── MATERIAL FOR THIS EXERCISE

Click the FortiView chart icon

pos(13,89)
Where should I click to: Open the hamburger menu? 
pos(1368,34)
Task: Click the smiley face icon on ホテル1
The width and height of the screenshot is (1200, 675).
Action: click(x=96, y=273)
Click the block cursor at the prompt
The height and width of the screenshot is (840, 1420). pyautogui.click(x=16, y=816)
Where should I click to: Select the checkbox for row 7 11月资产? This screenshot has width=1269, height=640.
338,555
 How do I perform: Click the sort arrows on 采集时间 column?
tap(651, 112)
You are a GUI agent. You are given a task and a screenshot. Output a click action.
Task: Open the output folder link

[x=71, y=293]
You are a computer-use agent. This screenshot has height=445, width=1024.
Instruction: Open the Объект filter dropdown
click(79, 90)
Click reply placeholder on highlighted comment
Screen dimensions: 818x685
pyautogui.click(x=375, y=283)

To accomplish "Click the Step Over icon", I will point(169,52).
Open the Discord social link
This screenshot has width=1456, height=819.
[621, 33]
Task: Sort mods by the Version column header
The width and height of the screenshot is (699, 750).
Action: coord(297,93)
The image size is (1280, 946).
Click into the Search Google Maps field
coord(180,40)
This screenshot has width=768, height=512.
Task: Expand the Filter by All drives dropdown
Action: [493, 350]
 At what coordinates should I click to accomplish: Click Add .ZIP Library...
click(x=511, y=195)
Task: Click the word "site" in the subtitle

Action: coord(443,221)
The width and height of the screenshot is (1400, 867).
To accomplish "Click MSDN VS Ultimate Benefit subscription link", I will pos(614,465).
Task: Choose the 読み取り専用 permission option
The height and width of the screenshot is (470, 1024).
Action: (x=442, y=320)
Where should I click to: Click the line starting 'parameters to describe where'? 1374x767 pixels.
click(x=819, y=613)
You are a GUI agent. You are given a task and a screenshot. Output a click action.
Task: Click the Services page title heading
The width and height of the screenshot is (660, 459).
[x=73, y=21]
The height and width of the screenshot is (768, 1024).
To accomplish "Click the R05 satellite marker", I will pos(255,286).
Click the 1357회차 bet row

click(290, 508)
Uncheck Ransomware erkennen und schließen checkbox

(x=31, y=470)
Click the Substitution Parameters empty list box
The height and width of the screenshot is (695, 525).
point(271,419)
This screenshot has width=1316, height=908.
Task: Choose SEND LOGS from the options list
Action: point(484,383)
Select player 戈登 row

────

• TASK ITEM:
Exact retyping is needed for the line with "Uncheck Ransomware erkennen" and for each line after it through the end of the listing above; no other lines belong.

• RESULT FOR THIS TASK:
Uncheck Ransomware erkennen und schließen checkbox

(x=31, y=470)
Click the Substitution Parameters empty list box
The height and width of the screenshot is (695, 525).
point(271,419)
This screenshot has width=1316, height=908.
Task: Choose SEND LOGS from the options list
Action: point(484,383)
Select player 戈登 row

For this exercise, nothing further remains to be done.